The research team’s simulation shows that turning physical distancing measures off and on – so-called dynamic physical distancing – will reduce disease spread and keep intensive-care units (ICUs) in Ontario from being overtaxed.
This method will also enable us to shorten overall physical distancing time compared to imposing a fixed period of control measures so people can still be somewhat active in Ontario’s economy, said Prof. Amy Greer, a member of a COVID-19 modelling advisory group for the Public Health Agency of Canada.
This study has been featured in The Canadian Press, with articles appearing across Canada, including Yahoo News.
“Easing off control measures periodically risks disease resurgence,” said the population medicine professor and Canada Research Chair in Population Disease Modelling. “But allowing people and the economy to ‘come up for air’ over the next few months offers a more effective and palatable strategy for fighting COVID-19 while ensuring that ICUs can handle infected cases.”

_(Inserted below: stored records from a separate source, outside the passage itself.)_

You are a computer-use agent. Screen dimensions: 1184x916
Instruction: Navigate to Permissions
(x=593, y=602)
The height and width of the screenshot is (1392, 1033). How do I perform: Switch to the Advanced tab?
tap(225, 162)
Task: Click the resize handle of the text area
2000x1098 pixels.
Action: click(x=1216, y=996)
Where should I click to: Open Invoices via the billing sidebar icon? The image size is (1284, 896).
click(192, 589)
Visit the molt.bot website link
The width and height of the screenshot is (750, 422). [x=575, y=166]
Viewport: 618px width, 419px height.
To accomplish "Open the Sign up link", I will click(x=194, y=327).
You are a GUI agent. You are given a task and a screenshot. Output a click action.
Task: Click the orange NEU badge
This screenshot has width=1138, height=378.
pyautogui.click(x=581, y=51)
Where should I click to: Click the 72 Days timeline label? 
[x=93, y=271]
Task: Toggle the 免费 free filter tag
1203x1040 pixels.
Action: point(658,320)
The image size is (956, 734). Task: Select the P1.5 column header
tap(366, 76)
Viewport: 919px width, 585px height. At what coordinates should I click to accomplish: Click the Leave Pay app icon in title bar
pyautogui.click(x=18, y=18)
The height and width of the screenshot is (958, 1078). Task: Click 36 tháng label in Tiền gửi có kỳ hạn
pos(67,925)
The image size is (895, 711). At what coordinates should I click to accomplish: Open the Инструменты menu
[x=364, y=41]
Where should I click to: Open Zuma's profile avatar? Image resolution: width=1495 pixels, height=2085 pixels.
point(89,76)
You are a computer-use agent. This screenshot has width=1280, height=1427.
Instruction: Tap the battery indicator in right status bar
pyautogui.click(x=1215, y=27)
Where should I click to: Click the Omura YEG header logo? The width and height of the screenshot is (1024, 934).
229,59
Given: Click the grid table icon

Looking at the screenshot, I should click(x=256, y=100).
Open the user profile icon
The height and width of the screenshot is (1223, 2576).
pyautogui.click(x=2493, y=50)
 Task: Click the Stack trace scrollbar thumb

Dynamic physical distancing – either practised alone or combined with testing and tracing of contacts among infected individuals – proved more effective than imposing a fixed period of physical distancing.
“The model shows that what we need to do is think about a cyclical pattern,” she said. “We need to think about triggers for releasing social distancing or starting again,”
The study was completed by a team involving Greer and led by University of Toronto researchers, supported by COVID-19 funding from the Canadian Institutes of Health Research.
The team submitted its paper to the Canadian Medical Association Journal in late March. The paper is available as a pre-print that has not yet been peer-reviewed. Under a “rapid review” process, the final paper will receive peer review before publication.
Using data from Wuhan, China – the epicentre of the pandemic — the researchers compared a base case of limited testing, quarantine and isolation with three control scenarios: increased testing and isolation of cases; increased social distancing; or a combination of both. In all cases, they compared physical distancing for a fixed period with the projected effect of tightening or relaxing physical distancing requirements.
They based their scenarios on keeping COVID-19 ICU admissions to about 200 cases across the province and reinstating social distancing at a certain threshold. Intensive-care units are considered the most limited resource in the current pandemic.
Under the base case, an estimated 56 per cent of Ontario’s population would be infected with the coronavirus. At its peak, this scenario would require 107,000 people to be admitted to hospital and 55,500 people in ICUs, roughly comparable to ICU admissions for COVID-19 infection in other countries.
The team’s mathematical modelling shows that dynamic physical distancing can flatten the curve of disease spread.
“We wanted to look at what kinds of social distancing approaches would be most helpful to keep the health-care capacity in the province from becoming overwhelmed,” said Greer.
“We’re worried about transmission, but the goal is to spread that transmission over a longer time period, so we buy time to build health-care capacity. The key right now is to buy time for development of a vaccine and secure additional personal protective equipment for health-care workers and ventilators for patients.”
The study results have been shared with public health officials across Ontario.
The team hopes to use more current data to refine the model, determine where the province is on the infection curve and learn more about the expected duration of both control measures and the pandemic itself, she said.
Authorities are tracking confirmed infections but don’t know how many people are carrying the virus and have suffered only mild infection.
“If they’re not being tested, we have no way to know how much transmission is occurring in the community that is mild,” she said. “We need to know where we are on the curve.”